Centre assures examination of 'havana syndrome' issue in Indiatext_fields
New Delhi: The Centre has informed the Karnataka High Court that it will delve into the matter of 'Havana Syndrome' within India.
The statement was made in response to a petition filed by A Amarnath Chagu, a resident of Bengaluru, who called for an inquiry into the enigmatic illness in the country. He also urged the central government to take measures to prevent its spread within India.
Following the court's July 27 order, which acknowledged the Centre's intent to investigate, the case was resolved, with a stipulated consideration period of three months. The petitioner's counsel, Srikanth VK, emphasised that the authorities are obligated to address the issue in line with Article 350 of the Indian Constitution.
Article 350 asserts that every individual possesses the entitlement to submit grievances to Union or State officers or authorities in the languages employed by the Union or State.
Havana Syndrome first surfaced in 2016. The illness was first reported by CIA personnel stationed in Havana, Cuba. These individuals exhibited baffling symptoms, including migraines, nausea, memory gaps, dizziness, inexplicable sounds, and vertigo.

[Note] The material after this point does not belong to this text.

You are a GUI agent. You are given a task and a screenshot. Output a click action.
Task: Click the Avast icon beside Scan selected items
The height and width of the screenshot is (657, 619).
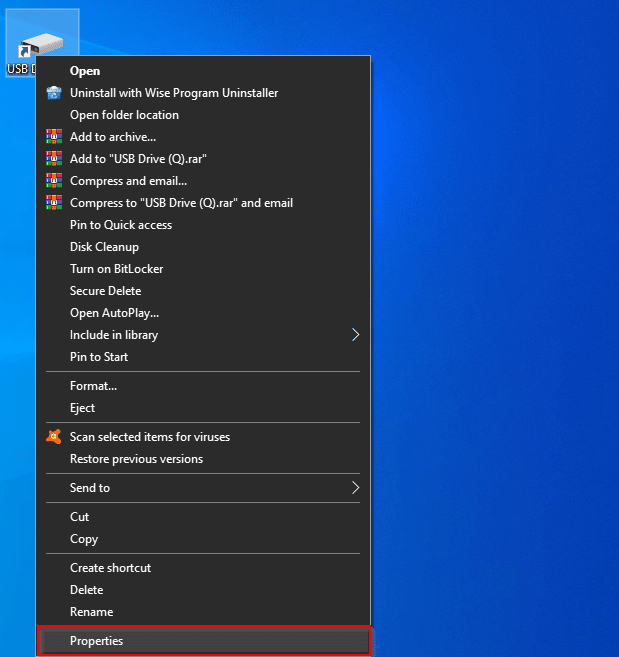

Certain cases endured these symptoms for an extended period.
Although christened 'Havana syndrome', the underlying cause of this ailment remains a mystery. There are conjectures linking it to high-frequency microwave emissions, a facet that the petitioner underscored in his plea before the Karnataka High Court.
Numerous US intelligence and embassy officials have reportedly suffered from mental health symptoms attributed to Havana syndrome across different nations. In March 2018, Canadian diplomats underwent MRI scans and other tests conducted by a neurologist in Pittsburgh, revealing signs of brain damage paralleling those encountered by their US counterparts.
Similar accounts emerged regarding unexplained symptoms experienced by US intelligence agents in Moscow, Tbilisi, Poland, Taiwan, and Australia.
In January 2022, the CIA released an interim assessment negating the notion of the syndrome originating from "a sustained global campaign by a hostile power". Of the 1,000 reviewed cases, foreign involvement was ruled out in 976 instances. In 2021, the US introduced a new law titled HAVANA (Helping American Victims Afflicted by Neurological Attacks Act). This legislation authorised the disbursement of compensation to intelligence personnel and diplomats afflicted by injuries associated with the syndrome, alongside other purposes.